What is the most important investing lesson you have learned in your career?
Srom: Two stand out for me, and it is putting it in the context of the background I came from. Before going to Singapore, I was in the Australian investment markets developed market stocks usually go from cheap to neutral to expensive. You learn pretty quickly up in Asia that it goes from ridiculously cheap to cheap to neutral to expensive, and then ridiculously expensive.
So you have some different parameters that you've got to work around. One of the key differences driving that is sentiment up in the region. And for example, a lot of high retail participation in China is something that I'll point to - and you saw that in 2014/15.

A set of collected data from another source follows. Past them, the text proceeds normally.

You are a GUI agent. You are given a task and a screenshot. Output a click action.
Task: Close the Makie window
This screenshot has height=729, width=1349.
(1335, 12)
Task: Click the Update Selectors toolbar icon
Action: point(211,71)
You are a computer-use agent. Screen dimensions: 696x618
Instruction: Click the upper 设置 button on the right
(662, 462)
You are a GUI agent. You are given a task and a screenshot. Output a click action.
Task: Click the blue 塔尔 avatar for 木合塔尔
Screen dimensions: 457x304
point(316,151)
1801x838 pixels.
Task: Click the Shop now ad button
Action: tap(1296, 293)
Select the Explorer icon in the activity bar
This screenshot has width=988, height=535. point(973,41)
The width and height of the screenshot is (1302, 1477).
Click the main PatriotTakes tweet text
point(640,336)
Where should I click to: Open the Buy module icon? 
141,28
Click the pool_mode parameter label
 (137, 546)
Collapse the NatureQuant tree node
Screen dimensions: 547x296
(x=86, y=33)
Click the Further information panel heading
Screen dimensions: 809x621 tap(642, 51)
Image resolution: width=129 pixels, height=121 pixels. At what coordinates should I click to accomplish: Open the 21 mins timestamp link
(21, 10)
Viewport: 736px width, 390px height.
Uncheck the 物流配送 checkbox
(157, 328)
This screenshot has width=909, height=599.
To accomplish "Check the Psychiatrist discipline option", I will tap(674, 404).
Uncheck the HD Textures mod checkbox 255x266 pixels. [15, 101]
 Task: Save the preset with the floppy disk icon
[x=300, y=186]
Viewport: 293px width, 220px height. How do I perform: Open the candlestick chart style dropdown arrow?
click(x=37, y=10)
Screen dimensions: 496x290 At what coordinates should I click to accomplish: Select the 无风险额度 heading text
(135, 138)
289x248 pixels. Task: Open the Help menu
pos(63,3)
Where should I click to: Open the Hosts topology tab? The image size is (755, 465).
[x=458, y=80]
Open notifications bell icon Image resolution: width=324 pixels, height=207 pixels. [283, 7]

Another key lesson for me as an investor was just to pay attention to what you are seeing on the short side. The funds I manage are long only, but again, if you think a company is a buy but a lot of the free float might be shorted, there's a fair chunk of money going against you. So being a lot more receptive to something like that has been a key learning for me as well.
What was your biggest win and what was your biggest loss? What did you learn in each case?
Srom: I think the biggest win as a portfolio manager was Kweichou Moutai (SHA: 600519) in China. It manufactures a product called baijiu, which is rice wine for all intents and purposes. It has about 50+% alcohol content. So think of it almost like a Chinese version of whiskey.
What happened there? Well, Xi Jinping came to power in about 2012, started the corruption crackdown immediately, and given this is a high-end product, a lot of it was consumed by the military and government. It totally fell out of favour with the market. I was seeing a lot of emails come through your inbox, sell this sector, sell this stock, it's all over, inventory's going to build up. So again, that sentiment that I referenced was very negative. So you work with the analyst, look at the financials, look at the industry. The stock generates a very high return on capital, very high margins, very good pricing power through history, and growing dividend per share.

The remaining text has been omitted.